Rennsport in Italien kommt nicht zur Ruhe

Dass der italienische Rennsport abseits der Rennbahnen in den vergangenen Jahren selten positive Nachrichten geschrieben hat, ist hinlänglich bekannt.

Und so schnell scheint der Sport im Stiefelland auch nicht zur Ruhe zu kommen. Wie die Paris-Turf in ihrer deutschsprachigen Ausgabe berichtet stehen einige bekannte und renommierte Bahnen vor dem Aus.

Rom, Bologna, Cesena, Pisa und Meran, haben angekündigt, ab dem 18. April ihren Betrieb einzustellen. Die beiden Bahnen in Mailand sowie andere veranstalten zunächst weiter. Dem Vernehmen nach will das Landschaftsministerium die Subventionen für die Rennbahnen drastisch kürzen. Vor allem der Wegfall der Hauptstadt-Bahn Rom als Austragungsort zahlreicher Gruppe I-Rennen wäre ein herber Verlust für den italienischen Rennsport.
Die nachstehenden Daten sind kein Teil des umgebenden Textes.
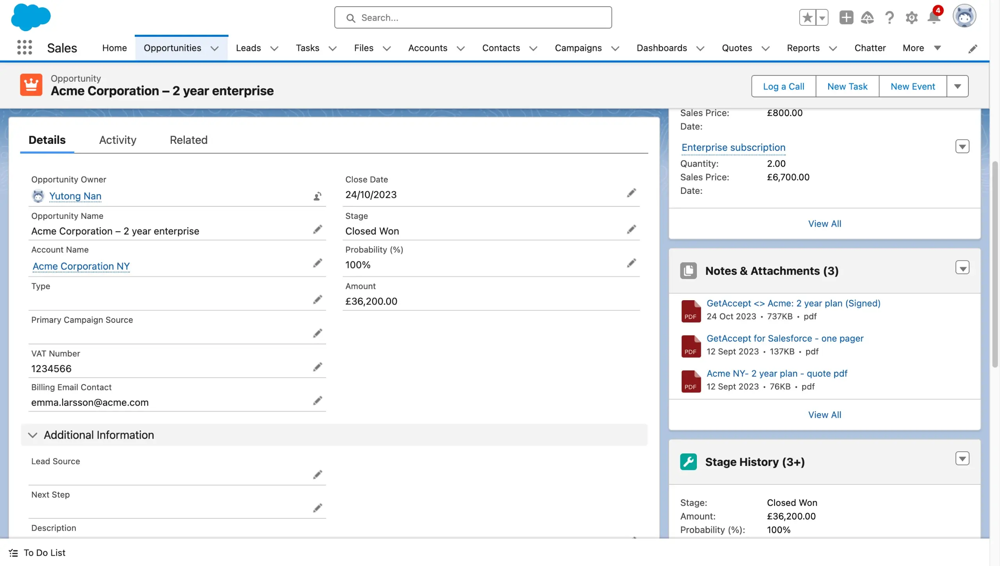Click the New Task icon button
Viewport: 1000px width, 566px height.
point(848,86)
Einige Besitzer von Rennställen baten das Ministerium wohl schon darum die römischen Rennen in Mailand auszutragen. Die Situation ist angespannt und noch vermag wohl niemand zu sagen, wie die Geschichte am Ende ausgeht. Ein Streik, wie es ihn noch im Jahr 2012 gegeben hatte, wurde kurzfristig abgesagt. Am 20. April soll dann ein Treffen von Vertretern der Rennbahnen mit dem zuständigen Landschaftsministerium stattfinden. Dann wird man weiter sehen, in welche Richtung der Rennsport in Italien steuert.